Выбрать главу

— Посадите, что ли? — с вызовом спросил Демешкин.

— Сами, дорогой мой, изолируетесь от людей. Замкнетесь в этих восьми комнатах, за своим забором. Вокруг коммунизм люди строят. А вы свой частнособственнический мирок куете. Товарищу Черногусу не мешало бы ваше хозяйство взять на учет как филиал исторического музея: смотрите, мол, товарищи, вот вам живой обломок прошлого. Так-то, многоуважаемый! Желаю здравствовать и как следует поразмыслить.

Кобели, не видя теперь глаз людей, а только их ноги и пятки, осмелели, рвались с ревом вслед. Но Владычин обернулся и так пнул одного из них, что тот, вопя, удрал за дом. Второй тоже отступил на почтительное расстояние. Гавкал издали.

Захлопнулась позади глухая калитка. Василий Антонович вновь прочитал надписи: «Демешкин. Е. Т.», «Во дворе злые собаки».

— Ну, что бы хоть у одного из таких жмотов нашлось юмору написать: «Во дворе добрая собака», — сказал он. — Непременно пишут «злая».

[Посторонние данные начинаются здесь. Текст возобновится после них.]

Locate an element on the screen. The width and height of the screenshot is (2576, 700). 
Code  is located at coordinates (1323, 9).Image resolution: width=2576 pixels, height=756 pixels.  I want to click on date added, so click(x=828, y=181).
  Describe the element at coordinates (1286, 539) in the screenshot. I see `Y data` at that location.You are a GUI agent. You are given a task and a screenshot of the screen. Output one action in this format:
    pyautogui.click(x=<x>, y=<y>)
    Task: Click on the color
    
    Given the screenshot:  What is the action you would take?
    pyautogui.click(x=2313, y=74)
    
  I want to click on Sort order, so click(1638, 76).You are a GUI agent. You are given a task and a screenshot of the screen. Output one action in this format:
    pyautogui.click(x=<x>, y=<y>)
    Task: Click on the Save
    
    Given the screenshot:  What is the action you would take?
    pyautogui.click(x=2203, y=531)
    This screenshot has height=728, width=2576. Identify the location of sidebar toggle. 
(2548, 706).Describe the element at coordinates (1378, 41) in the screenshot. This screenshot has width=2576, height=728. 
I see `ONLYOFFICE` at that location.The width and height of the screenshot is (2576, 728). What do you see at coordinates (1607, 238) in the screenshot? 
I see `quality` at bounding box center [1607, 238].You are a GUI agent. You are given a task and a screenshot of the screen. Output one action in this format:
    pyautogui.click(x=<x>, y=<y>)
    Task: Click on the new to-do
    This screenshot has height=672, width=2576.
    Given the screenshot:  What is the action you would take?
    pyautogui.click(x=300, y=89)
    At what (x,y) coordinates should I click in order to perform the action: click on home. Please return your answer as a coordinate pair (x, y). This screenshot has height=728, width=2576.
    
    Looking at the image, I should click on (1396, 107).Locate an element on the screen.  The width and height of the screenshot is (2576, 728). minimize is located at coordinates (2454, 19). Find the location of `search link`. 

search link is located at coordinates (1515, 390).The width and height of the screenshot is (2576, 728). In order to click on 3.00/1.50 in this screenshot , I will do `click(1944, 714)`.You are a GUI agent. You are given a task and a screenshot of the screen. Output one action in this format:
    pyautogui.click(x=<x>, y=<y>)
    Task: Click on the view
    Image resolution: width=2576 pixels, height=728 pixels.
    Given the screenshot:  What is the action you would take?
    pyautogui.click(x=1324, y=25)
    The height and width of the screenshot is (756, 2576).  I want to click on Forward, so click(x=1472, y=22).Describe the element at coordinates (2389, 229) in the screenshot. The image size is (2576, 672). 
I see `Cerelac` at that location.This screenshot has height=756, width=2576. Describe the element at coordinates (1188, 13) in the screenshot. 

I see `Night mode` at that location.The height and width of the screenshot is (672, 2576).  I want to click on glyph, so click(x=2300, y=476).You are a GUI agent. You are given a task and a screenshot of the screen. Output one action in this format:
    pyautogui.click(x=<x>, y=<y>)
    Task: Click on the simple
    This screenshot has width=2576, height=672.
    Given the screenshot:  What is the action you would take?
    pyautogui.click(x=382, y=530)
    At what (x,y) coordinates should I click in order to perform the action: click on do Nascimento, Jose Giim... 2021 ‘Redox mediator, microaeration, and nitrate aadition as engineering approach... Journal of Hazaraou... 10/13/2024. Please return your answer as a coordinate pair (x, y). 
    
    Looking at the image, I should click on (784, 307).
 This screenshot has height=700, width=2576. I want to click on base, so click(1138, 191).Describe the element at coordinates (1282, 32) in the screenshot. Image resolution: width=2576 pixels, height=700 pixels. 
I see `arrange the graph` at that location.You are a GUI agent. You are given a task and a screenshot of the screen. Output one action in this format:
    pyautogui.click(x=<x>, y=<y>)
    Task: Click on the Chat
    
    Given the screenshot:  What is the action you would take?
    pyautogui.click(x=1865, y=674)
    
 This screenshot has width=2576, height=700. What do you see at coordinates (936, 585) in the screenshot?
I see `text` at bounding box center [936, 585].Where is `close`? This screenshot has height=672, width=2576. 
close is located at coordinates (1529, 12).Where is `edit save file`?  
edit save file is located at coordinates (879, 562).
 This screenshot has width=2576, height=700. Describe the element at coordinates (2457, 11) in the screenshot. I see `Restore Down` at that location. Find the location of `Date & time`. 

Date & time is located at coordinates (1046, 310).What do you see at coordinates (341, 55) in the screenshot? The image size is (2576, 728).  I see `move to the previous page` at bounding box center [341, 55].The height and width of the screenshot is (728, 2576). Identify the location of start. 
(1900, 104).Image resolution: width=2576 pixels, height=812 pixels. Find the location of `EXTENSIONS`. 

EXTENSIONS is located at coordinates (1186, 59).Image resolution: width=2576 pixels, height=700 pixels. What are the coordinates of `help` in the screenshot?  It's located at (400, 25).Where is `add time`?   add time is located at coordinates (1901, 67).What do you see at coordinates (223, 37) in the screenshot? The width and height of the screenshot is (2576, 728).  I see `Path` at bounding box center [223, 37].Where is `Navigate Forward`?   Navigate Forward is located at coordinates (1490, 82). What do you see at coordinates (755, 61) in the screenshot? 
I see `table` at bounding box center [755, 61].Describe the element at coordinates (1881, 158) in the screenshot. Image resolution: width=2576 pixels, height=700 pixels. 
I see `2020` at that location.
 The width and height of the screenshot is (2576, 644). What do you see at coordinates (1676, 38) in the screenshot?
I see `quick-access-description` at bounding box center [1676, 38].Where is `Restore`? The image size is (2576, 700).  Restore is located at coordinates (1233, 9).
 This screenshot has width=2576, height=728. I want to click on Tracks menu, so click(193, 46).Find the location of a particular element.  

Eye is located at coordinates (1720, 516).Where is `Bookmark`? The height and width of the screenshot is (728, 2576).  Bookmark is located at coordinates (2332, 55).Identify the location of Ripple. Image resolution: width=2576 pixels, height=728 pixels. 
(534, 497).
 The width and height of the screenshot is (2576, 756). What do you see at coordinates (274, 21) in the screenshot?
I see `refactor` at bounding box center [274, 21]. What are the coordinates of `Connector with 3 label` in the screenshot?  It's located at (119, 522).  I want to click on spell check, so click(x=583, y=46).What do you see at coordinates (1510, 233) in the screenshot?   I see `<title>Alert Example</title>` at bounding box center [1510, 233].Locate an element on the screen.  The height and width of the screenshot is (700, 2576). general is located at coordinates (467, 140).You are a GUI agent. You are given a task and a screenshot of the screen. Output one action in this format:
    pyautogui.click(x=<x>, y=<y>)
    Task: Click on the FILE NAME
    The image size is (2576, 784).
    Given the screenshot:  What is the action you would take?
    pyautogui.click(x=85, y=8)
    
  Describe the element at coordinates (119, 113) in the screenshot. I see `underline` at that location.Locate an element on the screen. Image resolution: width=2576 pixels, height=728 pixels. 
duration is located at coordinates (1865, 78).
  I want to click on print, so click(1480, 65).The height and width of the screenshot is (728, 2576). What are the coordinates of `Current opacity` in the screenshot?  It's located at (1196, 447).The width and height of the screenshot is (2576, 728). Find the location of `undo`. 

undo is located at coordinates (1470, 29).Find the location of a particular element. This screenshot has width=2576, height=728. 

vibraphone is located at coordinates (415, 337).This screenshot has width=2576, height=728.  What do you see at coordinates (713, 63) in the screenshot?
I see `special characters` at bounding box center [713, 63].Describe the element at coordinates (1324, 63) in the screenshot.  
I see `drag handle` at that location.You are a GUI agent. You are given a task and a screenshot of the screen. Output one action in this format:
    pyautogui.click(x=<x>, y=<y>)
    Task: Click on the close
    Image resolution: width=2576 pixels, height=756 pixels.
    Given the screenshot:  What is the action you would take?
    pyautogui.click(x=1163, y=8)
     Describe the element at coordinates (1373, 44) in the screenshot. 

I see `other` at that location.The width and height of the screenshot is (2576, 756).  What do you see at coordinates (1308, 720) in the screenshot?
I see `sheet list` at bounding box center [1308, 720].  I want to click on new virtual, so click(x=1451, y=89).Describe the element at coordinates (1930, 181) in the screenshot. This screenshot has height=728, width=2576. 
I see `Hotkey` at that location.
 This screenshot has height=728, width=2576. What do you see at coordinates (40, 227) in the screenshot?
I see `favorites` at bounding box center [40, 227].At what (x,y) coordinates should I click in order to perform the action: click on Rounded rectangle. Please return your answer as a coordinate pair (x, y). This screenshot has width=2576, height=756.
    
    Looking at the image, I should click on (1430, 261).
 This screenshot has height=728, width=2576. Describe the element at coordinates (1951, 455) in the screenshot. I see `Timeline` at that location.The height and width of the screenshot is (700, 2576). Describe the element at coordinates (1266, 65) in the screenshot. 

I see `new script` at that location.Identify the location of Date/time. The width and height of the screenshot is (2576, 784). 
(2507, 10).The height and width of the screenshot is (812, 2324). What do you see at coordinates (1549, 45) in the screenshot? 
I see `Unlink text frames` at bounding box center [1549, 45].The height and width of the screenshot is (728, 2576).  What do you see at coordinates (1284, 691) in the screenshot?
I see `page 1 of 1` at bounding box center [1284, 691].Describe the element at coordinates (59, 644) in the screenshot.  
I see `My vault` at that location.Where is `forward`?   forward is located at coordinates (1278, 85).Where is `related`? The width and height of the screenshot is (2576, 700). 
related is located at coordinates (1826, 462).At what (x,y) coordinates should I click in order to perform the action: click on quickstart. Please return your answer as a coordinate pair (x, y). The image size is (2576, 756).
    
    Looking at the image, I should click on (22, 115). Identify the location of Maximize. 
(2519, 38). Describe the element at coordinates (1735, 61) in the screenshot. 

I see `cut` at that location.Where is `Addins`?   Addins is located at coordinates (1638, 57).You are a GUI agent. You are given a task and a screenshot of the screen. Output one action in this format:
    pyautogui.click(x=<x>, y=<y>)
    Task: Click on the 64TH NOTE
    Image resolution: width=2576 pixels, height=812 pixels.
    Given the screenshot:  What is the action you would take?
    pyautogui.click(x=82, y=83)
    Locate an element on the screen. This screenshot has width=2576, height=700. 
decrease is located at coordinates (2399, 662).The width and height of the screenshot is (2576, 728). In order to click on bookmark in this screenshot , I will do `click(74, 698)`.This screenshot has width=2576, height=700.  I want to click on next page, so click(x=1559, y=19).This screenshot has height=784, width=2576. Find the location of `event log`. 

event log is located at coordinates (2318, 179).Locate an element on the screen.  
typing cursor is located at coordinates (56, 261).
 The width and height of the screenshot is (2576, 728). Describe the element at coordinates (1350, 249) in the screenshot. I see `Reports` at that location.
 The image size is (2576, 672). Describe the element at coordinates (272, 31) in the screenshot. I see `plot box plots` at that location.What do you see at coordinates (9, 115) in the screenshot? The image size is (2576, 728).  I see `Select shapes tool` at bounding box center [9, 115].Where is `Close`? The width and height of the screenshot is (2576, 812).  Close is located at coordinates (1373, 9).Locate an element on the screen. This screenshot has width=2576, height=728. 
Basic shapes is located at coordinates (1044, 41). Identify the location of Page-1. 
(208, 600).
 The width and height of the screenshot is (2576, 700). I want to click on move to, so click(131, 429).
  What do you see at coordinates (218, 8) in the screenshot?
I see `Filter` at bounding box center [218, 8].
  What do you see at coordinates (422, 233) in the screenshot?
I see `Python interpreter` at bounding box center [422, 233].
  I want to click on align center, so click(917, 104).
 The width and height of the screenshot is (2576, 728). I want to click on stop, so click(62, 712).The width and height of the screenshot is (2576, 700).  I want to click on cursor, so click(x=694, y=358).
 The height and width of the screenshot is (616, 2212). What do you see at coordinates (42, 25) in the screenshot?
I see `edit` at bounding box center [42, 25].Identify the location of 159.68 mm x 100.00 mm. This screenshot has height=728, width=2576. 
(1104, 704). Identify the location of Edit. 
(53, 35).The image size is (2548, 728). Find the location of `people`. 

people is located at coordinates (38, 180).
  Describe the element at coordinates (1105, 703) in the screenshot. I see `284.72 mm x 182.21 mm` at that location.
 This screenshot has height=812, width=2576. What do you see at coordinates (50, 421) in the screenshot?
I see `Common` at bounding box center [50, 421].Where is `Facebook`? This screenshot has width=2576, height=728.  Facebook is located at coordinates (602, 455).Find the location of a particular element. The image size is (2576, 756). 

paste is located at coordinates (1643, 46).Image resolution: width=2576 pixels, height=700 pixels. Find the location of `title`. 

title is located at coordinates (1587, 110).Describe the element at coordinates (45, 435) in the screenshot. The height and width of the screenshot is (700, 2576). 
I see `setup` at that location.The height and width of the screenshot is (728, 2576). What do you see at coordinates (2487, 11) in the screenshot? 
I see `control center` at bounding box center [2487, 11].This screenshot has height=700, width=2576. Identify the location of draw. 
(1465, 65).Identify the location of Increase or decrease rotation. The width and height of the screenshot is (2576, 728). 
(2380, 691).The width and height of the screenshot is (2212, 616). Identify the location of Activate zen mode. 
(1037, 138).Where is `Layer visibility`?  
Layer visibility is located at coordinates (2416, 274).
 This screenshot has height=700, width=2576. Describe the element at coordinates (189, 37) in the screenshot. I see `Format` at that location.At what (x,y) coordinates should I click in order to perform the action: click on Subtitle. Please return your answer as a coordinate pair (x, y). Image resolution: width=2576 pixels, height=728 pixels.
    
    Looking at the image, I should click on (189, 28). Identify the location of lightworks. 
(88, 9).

Сидя в машине, Черногус заговорил:

— Товарищи Горохов, Синцов и я для того пригласили вас сюда, Василий Антонович, чтобы вы все увидели и благословили бы нас, нашу комиссию по коммунистической морали, заняться этим делом, проверить все и поговорить как следует с гражданином Демешкиным. Он, сами слышали, на чем играет: посадите, что ли? Единственно чего он боится. Но пусть узнает, что есть и другой суд. Пусть увидит, что такое суд старых коммунистов. Судьи в суде полистают свои законы и отпустят его с миром. Против их параграфов Демешкин ничего особенного не сделал: не пойманный — не вор. А мы другие законы имеем: устав партии, мораль коммуниста. Как вы смотрите, Василий Антонович?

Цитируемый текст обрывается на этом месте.